- Records for the exercise:
_ _ _ _ _ _ _
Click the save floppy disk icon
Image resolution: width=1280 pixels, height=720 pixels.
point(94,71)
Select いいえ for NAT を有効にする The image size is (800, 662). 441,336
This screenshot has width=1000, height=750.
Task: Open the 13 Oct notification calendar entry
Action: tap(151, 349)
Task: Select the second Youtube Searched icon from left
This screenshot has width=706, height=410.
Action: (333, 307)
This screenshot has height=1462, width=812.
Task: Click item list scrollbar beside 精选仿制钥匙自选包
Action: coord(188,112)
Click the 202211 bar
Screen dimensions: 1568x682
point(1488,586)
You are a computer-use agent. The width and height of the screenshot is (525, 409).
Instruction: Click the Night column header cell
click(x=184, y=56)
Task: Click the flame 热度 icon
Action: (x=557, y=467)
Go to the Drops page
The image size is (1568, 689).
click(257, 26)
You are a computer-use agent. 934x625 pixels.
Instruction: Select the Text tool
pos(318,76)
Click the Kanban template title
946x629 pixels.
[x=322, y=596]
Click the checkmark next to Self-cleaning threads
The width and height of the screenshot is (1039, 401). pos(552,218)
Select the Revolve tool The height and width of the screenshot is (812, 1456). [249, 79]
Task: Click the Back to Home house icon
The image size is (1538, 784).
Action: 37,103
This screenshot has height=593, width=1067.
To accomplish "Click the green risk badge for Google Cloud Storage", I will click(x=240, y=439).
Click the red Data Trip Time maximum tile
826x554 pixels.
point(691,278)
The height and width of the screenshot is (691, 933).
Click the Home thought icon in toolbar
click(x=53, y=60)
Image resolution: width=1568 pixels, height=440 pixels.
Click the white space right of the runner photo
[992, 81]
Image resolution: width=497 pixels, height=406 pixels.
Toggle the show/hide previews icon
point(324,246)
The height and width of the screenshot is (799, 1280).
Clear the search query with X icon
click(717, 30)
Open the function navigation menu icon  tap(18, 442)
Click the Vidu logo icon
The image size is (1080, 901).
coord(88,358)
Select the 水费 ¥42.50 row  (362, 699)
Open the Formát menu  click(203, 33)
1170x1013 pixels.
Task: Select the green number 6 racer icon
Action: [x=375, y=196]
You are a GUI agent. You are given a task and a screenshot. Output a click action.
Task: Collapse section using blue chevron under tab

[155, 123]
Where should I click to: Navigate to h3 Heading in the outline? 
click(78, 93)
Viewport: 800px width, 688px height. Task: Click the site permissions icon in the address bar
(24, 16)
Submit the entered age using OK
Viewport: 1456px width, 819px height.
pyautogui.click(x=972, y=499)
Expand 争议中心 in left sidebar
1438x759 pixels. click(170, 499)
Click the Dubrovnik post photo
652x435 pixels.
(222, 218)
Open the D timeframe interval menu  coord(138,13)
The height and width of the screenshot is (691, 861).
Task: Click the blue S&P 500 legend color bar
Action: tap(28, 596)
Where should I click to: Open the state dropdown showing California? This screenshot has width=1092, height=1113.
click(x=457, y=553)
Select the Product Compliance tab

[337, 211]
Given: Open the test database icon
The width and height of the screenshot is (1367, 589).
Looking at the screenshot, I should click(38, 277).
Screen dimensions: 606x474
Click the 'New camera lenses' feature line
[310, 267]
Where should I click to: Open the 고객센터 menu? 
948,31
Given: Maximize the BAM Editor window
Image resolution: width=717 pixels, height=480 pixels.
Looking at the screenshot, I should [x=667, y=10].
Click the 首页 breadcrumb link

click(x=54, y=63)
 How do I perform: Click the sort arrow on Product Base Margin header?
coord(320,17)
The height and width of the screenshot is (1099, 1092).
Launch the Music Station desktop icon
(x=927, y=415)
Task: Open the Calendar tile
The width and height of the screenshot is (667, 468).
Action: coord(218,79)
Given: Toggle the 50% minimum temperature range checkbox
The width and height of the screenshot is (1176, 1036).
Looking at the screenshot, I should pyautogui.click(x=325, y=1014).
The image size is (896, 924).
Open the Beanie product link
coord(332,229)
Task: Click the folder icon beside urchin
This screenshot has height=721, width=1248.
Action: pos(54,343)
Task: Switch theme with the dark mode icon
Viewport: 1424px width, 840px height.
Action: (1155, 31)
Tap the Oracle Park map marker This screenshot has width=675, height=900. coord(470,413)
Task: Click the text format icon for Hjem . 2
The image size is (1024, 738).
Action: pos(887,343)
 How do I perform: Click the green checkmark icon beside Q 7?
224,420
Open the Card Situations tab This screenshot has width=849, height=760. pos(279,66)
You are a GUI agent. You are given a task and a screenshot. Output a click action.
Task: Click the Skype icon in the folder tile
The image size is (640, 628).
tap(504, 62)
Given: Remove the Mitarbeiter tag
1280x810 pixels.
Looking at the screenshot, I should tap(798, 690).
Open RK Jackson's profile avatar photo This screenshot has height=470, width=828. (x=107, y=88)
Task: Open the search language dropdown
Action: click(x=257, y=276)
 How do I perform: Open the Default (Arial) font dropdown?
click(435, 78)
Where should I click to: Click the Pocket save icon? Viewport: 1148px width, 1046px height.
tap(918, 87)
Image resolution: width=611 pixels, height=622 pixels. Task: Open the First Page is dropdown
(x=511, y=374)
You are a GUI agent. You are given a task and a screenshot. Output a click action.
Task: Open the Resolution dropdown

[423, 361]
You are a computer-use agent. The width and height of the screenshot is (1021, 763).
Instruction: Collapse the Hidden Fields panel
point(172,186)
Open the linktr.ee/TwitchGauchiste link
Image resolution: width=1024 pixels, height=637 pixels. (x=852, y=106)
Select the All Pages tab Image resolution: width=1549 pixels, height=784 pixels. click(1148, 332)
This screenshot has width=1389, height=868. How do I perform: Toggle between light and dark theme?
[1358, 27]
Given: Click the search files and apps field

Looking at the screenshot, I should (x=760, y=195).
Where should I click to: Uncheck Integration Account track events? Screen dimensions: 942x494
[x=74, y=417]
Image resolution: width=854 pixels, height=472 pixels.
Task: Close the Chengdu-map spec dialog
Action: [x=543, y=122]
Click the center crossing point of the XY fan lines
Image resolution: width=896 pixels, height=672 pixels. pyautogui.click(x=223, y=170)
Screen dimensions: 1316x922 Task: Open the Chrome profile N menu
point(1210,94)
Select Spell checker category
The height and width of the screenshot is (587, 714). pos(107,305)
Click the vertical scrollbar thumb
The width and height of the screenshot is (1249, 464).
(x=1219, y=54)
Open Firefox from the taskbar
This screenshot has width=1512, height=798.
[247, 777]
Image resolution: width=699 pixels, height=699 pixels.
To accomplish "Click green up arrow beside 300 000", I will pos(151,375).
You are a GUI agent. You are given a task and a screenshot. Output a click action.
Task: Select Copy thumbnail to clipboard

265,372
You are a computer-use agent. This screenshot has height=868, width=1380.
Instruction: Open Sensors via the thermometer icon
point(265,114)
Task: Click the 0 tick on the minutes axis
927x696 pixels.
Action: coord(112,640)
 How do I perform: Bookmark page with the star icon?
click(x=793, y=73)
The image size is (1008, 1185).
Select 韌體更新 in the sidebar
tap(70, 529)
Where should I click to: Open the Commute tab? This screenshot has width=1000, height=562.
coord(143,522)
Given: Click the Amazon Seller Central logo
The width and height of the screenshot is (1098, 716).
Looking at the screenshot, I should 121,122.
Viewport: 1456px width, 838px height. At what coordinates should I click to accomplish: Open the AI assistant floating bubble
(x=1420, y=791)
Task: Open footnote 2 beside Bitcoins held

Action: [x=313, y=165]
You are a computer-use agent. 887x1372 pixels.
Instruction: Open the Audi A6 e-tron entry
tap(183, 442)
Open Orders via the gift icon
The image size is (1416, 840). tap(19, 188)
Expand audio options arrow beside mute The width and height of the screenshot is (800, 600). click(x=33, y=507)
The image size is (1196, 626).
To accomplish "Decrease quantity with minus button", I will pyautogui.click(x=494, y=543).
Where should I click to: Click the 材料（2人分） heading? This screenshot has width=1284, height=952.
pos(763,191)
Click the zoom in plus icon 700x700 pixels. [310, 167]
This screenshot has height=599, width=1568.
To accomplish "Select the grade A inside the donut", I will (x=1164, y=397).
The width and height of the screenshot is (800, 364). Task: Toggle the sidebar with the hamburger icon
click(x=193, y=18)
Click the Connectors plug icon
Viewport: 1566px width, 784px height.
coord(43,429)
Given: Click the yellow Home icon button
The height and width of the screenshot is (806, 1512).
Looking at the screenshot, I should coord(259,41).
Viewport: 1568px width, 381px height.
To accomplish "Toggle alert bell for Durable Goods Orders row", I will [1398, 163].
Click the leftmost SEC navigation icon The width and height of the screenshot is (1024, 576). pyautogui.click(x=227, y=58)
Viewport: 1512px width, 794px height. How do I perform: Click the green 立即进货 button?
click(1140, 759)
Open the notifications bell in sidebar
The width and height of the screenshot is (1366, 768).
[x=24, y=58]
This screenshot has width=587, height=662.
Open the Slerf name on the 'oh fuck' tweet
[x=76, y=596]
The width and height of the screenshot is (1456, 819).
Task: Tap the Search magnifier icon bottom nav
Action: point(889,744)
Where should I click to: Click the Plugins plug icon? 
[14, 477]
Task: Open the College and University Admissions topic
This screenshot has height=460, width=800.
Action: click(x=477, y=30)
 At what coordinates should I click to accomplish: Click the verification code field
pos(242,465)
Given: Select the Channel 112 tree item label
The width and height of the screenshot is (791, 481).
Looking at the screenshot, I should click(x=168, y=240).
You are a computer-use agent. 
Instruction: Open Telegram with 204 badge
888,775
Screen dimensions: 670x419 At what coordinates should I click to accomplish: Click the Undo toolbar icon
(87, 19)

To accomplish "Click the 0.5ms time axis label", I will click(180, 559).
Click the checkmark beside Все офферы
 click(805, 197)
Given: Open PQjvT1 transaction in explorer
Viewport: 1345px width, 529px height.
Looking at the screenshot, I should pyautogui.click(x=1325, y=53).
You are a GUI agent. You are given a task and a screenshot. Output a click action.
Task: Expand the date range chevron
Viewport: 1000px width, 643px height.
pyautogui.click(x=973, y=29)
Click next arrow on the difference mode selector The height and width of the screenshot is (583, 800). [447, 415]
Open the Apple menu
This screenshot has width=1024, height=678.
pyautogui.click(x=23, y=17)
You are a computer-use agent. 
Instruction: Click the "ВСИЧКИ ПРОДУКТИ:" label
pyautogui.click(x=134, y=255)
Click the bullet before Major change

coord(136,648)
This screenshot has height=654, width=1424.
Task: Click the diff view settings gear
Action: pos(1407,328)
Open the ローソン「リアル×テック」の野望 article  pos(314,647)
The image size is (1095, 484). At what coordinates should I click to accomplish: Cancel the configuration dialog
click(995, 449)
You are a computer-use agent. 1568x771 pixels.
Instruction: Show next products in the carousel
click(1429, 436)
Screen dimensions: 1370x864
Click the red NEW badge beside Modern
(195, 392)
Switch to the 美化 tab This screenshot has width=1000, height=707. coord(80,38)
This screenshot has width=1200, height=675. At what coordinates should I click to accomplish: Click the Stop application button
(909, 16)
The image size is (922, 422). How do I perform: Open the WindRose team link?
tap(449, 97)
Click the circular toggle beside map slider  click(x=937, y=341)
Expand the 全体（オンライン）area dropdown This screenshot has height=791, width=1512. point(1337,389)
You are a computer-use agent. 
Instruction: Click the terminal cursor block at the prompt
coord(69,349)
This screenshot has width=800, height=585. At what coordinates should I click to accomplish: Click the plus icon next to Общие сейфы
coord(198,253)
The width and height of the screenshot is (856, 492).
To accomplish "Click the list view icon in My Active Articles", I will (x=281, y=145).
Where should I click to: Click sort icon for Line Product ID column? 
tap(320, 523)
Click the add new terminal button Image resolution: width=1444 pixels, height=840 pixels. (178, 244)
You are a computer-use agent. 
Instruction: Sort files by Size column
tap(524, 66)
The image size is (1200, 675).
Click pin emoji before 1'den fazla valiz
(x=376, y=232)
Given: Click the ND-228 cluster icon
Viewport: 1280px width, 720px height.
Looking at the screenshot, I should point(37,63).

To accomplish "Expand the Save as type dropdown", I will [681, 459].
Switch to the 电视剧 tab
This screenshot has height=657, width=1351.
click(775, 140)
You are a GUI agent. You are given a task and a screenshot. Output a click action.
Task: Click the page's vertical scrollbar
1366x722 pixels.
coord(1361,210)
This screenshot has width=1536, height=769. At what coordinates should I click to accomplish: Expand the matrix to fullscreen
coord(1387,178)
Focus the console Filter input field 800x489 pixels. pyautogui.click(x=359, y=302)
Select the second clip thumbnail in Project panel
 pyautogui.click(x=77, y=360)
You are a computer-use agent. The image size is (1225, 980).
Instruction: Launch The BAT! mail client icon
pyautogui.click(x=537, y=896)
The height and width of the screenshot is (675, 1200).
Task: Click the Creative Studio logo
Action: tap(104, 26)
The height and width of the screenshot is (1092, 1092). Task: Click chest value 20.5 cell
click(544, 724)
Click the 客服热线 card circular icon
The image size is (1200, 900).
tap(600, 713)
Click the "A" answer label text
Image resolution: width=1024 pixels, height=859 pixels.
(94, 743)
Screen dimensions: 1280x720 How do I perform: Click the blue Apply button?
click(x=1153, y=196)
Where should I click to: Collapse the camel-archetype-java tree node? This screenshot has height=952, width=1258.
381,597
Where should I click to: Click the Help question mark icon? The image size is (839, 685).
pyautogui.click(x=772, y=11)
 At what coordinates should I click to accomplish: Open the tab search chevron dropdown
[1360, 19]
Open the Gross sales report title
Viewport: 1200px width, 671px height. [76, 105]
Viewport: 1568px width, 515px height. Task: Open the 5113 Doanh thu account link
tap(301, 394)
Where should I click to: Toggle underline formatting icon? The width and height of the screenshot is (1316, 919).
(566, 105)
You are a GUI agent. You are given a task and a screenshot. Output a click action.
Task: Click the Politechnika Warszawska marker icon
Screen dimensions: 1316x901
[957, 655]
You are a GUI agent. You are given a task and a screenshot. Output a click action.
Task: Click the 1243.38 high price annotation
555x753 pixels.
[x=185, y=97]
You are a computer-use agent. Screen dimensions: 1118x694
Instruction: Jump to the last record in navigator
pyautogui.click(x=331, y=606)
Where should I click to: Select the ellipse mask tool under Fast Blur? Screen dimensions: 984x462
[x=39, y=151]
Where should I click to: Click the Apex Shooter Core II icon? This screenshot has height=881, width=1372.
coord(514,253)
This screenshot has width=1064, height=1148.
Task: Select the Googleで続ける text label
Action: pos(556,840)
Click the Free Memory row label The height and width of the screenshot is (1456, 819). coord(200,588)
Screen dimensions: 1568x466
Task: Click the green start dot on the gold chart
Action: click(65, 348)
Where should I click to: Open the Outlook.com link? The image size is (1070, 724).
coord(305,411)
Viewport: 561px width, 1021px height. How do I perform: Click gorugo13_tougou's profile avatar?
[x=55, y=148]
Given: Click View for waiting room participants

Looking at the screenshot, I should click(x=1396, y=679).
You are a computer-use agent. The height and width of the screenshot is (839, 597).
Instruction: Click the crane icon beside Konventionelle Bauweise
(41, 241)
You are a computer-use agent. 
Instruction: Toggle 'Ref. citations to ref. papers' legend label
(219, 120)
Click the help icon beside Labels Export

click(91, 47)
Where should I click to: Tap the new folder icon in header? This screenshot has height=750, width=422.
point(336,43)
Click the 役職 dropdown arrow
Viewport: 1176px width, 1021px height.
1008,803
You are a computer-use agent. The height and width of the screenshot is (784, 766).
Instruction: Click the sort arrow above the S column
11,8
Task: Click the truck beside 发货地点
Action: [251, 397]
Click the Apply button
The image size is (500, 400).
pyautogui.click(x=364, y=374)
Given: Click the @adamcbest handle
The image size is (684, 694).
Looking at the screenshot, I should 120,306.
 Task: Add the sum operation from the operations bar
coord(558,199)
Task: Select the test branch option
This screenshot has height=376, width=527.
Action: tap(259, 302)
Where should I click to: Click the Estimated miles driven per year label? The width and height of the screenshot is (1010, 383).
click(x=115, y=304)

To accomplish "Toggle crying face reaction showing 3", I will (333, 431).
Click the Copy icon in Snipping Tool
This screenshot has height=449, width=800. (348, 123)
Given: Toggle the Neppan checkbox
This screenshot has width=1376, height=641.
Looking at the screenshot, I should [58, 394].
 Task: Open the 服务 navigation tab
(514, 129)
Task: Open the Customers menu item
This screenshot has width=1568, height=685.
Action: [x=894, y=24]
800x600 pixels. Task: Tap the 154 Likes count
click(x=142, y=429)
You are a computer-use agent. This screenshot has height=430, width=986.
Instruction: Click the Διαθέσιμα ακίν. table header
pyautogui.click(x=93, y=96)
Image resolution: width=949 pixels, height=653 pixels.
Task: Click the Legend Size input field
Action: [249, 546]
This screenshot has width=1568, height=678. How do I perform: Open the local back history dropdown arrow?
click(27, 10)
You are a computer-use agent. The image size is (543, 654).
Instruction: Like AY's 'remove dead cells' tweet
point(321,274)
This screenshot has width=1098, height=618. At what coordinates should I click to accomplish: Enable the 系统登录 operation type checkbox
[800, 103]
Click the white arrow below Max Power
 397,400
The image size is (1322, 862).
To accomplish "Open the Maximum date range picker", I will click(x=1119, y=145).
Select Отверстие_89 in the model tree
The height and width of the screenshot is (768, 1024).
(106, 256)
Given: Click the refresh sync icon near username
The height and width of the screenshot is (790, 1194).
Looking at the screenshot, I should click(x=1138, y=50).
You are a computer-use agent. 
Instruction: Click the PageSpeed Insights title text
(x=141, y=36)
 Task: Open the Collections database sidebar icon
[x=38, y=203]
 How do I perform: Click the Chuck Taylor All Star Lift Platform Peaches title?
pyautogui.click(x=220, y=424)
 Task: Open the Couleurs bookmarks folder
_ _ _ _ _ _ _
The expected output is the lines from the one with "You are a computer-use agent. The image size is (543, 654)." through the end of the data, exactly as written and nothing more.

- Expected answer:
You are a computer-use agent. The image size is (543, 654).
Instruction: Like AY's 'remove dead cells' tweet
point(321,274)
This screenshot has width=1098, height=618. At what coordinates should I click to accomplish: Enable the 系统登录 operation type checkbox
[800, 103]
Click the white arrow below Max Power
 397,400
The image size is (1322, 862).
To accomplish "Open the Maximum date range picker", I will click(x=1119, y=145).
Select Отверстие_89 in the model tree
The height and width of the screenshot is (768, 1024).
(106, 256)
Given: Click the refresh sync icon near username
The height and width of the screenshot is (790, 1194).
Looking at the screenshot, I should click(x=1138, y=50).
You are a computer-use agent. 
Instruction: Click the PageSpeed Insights title text
(x=141, y=36)
 Task: Open the Collections database sidebar icon
[x=38, y=203]
 How do I perform: Click the Chuck Taylor All Star Lift Platform Peaches title?
pyautogui.click(x=220, y=424)
 Task: Open the Couleurs bookmarks folder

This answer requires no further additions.